En plena efervescencia de la «Nadalmanía», Rafael Nadal va a disfrutar sólo de una semana para atrincherarse en una pista de hierba, cambiar su estilo de juego y tratar de convertir al rey de la tierra en un especialista sobre césped. Lo va a tener que hacer a velocidad de vértigo porque en su agenda hay demasiadas notas. Tiene que descansar física y mentalmente. Tiene que curar su mano izquierda. Tiene que acostumbrarse a la nueva velocidad del juego. Tiene que golpear la pelota a la altura de la cintura, incluso por debajo. Tiene que ser más agresivo y acercarse más a la red.
Tiene que perfeccionar su saque cortado. Y tiene que esperar el sorteo de Wimbledon. Nunca se ha preocupado en exceso de la suerte que le depara el bombo porque tiene claro que para ser el mejor hay que ganar a todos los jugadores, pero en un torneo de hierba es importante evitar a los grandes sacadores en las primeras rondas. El sueño de Rafael Nadal es poder repetir las hazañas de Bjorn Borg, que ganaba en Roland Garros y en Wimbledon, aunque dice que este año su único objetivo es aprender.
Lo que se ha desatado con el fenómeno Rafael Nadal es algo impresionante.
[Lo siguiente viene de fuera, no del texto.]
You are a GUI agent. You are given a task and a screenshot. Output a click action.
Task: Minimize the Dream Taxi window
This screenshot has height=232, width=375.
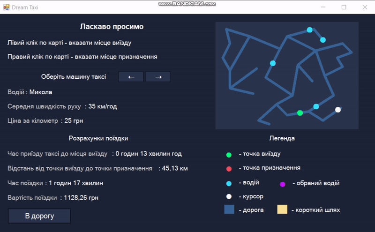323,7
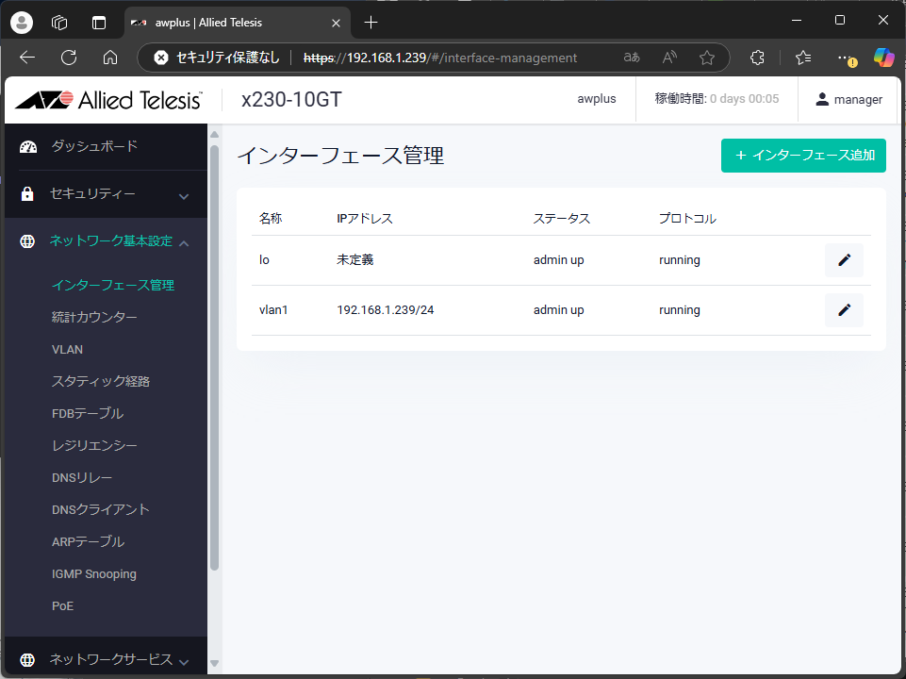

En el circuito ATP no se recuerda una irrupción tan fuerte como la del mallorquín. Ni siquiera Andre Agassi había levantado una expectación similar cuando disfrutaba de sus mejores momentos. El tenista balear se ha ganado el corazón de todo el mundo. Los medios de comunicación de todos los países hablan de él. A los periodistas se los ha ganado con una educación exquisita, poco habitual en deportistas de élite. A los chicos les encantaría imitarle en las pistas. Y a las chicas les ha enamorado su físico y su vestimenta.